Benjamin contends, however, that the trustee's complaint asserts claims for active and passive negligence, and that summary dismissal of a complaint for indemnification should not be granted where liability may be predicated on passive negligence and not only upon active negligence. Venters v. Michigan Gas Utilities Co., 493 F.Supp 345 (W.D.Mich.1980); Nanasi v. General Motors Corporation, 56 Mich. App. 652, 224 N.W.2d. 914 (1974); Skinner, supra. Although the cases support Benjamin's argument they have little application here. The trustee alleges Benjamin directly or proximately caused damages to DMC. The damages are alleged to have resulted from the breach of his fiduciary duty by various acts of omissions while acting in behalf of the corporation. "Regardless of whether such participation is charged as an act of omission or commission (since this is not the test for passive negligence)" his liability cannot be said to arise from operation of law. Pelkey v. State Sales, Inc., 210 F.Supp 924 (E.D.Mich.S.D.1962).
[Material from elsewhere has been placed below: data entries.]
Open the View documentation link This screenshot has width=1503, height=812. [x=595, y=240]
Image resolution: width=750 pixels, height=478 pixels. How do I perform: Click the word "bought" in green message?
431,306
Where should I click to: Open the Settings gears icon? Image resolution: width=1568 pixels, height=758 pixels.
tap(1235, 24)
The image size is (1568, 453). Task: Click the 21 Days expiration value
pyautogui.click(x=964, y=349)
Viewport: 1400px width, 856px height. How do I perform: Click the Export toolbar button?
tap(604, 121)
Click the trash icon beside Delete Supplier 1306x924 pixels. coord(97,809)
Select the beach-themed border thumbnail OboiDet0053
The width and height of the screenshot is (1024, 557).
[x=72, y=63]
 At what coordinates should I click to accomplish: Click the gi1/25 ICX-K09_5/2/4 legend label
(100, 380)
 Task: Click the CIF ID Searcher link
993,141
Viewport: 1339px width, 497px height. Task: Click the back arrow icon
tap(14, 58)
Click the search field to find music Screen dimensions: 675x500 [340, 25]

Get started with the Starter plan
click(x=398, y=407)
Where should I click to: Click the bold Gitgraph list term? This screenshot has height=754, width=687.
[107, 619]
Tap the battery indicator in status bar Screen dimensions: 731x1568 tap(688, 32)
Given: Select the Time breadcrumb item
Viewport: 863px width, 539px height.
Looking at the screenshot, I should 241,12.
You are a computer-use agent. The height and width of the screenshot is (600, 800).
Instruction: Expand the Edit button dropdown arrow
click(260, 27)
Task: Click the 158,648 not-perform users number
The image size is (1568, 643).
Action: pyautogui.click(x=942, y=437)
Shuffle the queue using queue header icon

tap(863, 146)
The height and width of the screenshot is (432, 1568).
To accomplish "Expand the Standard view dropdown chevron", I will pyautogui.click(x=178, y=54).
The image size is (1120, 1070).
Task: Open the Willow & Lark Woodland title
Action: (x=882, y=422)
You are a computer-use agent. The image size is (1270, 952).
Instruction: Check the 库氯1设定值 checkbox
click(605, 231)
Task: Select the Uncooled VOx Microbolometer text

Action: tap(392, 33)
More importantly, in paragraphs 9 and 47 of the third-party complaint Benjamin denies allegations in the trustee's complaint but does not direct the court to a paragraph in the trustee's complaint wherein passive negligence, either by operation of law or by vicarious liability, is asserted. Rather, he argues "implicit in Benjamin's allegations in his contention that, if liable at all, he was only passively negligent. Thus, resolving all doubts in favor of Benjamin, Plaintiff's Complaint is susceptable of a reading which includes a theory based solely upon the past negligence of Benjamin (Benjamin brief at 5 and 6). To embrace the argument would enable defendants charged with active negligence to assert a valid claim for indemnification based on an ...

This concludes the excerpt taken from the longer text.